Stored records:
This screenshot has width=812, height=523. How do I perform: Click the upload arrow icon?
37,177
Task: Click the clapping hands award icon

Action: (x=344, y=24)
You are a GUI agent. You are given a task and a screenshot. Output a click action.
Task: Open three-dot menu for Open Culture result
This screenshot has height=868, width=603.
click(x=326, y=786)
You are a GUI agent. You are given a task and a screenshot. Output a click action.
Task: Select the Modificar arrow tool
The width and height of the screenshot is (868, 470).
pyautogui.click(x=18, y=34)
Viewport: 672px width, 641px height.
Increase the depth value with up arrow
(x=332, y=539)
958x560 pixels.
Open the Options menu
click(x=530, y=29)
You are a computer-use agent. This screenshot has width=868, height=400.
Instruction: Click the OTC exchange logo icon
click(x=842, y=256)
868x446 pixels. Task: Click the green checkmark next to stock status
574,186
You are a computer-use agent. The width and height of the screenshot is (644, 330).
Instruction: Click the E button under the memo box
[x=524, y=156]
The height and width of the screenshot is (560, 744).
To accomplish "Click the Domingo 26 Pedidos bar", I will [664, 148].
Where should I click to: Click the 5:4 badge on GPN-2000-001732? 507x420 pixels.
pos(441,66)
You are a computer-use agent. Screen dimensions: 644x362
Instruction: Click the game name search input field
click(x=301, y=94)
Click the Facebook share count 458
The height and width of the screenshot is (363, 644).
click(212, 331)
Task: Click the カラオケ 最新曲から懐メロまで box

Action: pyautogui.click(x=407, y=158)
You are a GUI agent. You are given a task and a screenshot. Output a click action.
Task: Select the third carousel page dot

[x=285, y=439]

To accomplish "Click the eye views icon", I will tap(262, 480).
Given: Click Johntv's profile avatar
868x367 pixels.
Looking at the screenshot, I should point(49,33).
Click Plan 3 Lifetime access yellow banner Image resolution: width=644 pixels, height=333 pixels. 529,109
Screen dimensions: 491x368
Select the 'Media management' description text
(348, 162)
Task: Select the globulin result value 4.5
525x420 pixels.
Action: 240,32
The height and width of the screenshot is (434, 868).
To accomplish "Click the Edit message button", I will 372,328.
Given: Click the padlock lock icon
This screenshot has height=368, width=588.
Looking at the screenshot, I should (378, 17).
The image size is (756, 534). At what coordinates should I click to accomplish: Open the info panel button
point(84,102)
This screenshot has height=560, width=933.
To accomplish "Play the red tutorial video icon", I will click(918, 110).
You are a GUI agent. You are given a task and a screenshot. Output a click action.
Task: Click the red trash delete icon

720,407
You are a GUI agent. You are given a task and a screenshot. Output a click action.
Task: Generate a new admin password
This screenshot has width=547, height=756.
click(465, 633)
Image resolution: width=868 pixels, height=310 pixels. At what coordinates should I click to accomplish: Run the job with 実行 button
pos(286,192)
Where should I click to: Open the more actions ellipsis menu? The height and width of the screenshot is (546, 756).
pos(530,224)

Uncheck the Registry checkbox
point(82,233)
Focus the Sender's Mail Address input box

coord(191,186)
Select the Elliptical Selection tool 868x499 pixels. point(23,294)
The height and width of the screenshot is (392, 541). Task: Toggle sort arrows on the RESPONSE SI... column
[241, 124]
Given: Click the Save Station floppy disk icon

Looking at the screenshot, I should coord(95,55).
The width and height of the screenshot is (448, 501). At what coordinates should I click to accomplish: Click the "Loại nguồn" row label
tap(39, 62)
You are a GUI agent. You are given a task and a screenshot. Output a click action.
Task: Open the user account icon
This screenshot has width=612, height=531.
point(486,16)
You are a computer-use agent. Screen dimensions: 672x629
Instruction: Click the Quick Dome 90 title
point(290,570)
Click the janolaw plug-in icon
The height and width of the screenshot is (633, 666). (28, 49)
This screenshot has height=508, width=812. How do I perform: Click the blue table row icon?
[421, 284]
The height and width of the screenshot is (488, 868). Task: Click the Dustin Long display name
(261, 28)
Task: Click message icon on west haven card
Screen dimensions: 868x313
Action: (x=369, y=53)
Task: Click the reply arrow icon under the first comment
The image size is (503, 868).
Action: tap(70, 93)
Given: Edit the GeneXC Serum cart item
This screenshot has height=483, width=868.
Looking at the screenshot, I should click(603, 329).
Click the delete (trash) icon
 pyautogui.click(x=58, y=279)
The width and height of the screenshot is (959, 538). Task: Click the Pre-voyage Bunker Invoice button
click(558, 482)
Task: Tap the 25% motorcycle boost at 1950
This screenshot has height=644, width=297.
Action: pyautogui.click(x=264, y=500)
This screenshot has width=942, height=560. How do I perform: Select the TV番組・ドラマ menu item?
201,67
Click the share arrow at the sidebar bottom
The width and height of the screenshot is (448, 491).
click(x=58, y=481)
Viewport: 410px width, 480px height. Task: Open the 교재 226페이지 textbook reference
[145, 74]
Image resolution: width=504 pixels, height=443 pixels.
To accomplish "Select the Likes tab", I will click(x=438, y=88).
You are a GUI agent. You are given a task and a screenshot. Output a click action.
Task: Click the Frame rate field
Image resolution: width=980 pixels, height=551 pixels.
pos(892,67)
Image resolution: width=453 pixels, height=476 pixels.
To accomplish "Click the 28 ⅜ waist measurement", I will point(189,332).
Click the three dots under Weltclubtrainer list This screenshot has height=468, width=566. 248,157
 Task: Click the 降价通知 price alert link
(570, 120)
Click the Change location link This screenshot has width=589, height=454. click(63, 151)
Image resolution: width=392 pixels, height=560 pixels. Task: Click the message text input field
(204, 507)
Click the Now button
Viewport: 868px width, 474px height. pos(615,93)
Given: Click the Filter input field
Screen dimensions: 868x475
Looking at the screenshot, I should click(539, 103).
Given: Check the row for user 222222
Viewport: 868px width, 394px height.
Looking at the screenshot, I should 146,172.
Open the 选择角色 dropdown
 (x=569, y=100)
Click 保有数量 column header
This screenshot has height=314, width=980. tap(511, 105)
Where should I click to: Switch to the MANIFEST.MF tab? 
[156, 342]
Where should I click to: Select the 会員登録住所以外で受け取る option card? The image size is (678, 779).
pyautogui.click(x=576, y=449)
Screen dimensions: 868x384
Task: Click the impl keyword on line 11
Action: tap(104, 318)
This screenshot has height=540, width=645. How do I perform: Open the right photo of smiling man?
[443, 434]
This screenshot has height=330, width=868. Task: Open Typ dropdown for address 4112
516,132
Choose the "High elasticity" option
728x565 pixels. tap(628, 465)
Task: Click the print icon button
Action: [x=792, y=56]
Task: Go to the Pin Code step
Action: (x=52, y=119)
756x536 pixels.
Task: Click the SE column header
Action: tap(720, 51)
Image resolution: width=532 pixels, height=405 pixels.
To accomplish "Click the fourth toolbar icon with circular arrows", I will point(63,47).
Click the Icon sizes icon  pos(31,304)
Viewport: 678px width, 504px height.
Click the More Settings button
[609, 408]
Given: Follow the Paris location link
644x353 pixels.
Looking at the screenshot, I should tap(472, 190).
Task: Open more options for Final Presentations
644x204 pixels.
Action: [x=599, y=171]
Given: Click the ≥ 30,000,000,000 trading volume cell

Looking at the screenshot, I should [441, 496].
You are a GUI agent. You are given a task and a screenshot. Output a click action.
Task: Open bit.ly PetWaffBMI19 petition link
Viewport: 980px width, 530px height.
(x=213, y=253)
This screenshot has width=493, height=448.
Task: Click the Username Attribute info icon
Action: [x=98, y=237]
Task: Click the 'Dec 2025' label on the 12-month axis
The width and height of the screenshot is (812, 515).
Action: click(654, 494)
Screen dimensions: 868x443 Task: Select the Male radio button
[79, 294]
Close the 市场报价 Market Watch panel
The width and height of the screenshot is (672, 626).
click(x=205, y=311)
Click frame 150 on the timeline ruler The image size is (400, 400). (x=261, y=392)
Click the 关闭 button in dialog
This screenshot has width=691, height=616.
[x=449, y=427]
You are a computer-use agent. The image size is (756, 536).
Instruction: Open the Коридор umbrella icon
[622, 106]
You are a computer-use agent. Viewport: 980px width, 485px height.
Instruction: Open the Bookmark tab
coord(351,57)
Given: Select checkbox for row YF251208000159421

• _EXERCISE REQUIREMENTS_: In the entries above, identify each line that includes the string "result", then copy it.

• _RESPONSE TO THIS EXERCISE_:
Task: Open three-dot menu for Open Culture result
Task: Select the globulin result value 4.5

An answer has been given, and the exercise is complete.